> _How to complete this task_: Would you copy out each line of the records below that includes the word "formatting"?

::: Supplied data

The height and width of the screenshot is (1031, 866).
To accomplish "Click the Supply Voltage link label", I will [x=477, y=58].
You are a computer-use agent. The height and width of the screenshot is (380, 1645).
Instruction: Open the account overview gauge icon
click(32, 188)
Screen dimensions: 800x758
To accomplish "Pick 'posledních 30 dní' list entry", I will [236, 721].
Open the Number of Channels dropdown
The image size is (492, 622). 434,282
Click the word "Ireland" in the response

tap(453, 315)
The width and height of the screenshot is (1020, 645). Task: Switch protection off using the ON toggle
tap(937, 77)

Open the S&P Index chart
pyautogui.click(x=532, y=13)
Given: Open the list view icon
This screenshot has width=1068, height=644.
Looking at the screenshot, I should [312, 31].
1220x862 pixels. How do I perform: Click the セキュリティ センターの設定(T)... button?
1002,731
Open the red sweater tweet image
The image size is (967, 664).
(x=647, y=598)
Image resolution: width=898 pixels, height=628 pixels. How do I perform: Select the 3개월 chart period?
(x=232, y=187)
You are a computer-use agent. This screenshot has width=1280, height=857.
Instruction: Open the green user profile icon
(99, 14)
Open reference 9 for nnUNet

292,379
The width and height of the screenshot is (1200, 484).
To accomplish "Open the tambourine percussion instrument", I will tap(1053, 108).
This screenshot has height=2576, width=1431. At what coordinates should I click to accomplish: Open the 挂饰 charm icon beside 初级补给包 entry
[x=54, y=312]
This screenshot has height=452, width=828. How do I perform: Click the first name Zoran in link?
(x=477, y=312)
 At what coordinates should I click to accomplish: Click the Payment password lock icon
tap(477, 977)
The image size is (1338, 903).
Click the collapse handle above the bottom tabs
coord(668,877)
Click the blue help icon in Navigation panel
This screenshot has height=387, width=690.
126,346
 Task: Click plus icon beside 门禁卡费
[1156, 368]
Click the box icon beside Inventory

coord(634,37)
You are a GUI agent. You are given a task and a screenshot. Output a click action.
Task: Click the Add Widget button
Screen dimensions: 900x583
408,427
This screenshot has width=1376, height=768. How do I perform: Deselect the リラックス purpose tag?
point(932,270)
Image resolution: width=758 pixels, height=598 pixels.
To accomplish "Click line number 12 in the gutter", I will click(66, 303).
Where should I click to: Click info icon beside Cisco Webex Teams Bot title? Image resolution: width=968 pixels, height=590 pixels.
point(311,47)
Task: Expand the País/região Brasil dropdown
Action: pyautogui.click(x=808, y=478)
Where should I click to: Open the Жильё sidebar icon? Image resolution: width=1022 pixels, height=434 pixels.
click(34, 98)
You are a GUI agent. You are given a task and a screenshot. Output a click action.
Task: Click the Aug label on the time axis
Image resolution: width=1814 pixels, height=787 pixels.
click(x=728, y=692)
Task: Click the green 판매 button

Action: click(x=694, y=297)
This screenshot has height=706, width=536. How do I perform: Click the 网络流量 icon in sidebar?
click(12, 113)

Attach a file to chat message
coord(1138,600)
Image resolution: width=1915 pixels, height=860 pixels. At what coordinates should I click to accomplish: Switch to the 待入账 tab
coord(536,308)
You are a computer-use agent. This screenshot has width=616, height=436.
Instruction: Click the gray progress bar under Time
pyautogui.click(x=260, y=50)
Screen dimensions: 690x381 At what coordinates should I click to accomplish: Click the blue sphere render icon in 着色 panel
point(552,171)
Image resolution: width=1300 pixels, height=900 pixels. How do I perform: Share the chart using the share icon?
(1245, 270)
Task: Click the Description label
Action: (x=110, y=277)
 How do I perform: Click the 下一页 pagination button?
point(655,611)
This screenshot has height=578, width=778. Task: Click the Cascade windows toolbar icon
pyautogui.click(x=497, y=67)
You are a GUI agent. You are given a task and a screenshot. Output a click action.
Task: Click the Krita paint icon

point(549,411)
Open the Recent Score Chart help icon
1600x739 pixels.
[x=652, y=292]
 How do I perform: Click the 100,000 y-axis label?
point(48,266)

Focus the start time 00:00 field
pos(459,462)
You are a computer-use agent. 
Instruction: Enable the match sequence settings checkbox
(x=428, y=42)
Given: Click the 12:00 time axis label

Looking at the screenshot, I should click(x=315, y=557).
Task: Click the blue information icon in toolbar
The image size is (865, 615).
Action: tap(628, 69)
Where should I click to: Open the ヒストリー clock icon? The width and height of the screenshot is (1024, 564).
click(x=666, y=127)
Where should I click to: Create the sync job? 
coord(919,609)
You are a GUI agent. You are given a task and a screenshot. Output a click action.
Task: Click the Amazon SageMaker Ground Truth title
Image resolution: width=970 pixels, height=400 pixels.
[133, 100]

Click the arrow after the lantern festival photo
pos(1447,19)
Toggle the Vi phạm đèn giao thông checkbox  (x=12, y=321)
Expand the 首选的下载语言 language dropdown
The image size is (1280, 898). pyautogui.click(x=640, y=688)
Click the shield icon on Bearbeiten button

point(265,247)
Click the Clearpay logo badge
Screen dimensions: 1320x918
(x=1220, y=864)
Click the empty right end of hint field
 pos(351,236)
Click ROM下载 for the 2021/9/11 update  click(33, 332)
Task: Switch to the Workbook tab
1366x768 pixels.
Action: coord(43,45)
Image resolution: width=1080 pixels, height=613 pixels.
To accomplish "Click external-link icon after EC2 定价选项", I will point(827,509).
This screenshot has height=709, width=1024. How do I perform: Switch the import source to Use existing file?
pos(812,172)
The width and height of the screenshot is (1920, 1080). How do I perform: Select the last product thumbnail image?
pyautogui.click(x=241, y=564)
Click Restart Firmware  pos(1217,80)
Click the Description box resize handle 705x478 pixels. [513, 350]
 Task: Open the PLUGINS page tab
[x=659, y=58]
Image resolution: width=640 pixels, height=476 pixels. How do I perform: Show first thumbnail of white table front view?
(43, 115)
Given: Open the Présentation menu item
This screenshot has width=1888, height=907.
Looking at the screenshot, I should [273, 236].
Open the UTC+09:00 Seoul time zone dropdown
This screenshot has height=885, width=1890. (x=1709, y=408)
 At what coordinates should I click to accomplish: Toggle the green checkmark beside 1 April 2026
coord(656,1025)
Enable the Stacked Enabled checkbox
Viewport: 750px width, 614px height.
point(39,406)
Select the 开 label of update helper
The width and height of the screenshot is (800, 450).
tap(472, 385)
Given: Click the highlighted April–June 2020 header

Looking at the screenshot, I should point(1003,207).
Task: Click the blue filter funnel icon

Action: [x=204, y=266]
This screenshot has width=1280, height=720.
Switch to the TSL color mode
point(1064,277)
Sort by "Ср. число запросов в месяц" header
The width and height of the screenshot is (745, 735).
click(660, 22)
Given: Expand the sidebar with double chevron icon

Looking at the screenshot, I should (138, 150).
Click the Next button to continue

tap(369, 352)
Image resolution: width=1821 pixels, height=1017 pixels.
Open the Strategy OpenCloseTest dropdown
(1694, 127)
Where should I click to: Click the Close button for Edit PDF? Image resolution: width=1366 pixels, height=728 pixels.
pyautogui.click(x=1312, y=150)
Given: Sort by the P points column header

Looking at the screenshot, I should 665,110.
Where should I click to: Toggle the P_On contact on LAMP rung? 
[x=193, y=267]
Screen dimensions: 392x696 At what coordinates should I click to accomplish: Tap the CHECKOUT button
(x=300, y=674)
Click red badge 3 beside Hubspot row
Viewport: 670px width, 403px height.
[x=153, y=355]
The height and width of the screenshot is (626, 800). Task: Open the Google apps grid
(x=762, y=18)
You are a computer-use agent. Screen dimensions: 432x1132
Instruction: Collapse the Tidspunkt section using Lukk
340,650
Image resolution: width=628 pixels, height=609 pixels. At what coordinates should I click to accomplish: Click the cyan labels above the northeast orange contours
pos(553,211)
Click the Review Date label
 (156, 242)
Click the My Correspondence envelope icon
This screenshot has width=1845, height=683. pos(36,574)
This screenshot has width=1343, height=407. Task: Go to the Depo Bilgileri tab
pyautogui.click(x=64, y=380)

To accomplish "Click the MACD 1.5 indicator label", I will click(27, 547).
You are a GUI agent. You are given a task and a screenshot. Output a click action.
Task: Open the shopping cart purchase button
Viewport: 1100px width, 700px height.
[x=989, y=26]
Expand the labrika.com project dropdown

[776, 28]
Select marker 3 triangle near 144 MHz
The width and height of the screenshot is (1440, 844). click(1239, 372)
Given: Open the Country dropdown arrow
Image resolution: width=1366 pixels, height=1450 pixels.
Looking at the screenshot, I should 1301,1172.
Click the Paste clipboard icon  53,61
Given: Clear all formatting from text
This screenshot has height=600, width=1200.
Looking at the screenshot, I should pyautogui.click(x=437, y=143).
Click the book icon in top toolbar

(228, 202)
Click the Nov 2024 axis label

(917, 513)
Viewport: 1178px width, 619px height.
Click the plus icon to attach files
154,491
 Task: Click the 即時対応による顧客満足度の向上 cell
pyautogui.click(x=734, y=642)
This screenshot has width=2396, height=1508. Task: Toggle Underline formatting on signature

::::::

> _Written answer_:
Given: Clear all formatting from text
This screenshot has width=2396, height=1508. Task: Toggle Underline formatting on signature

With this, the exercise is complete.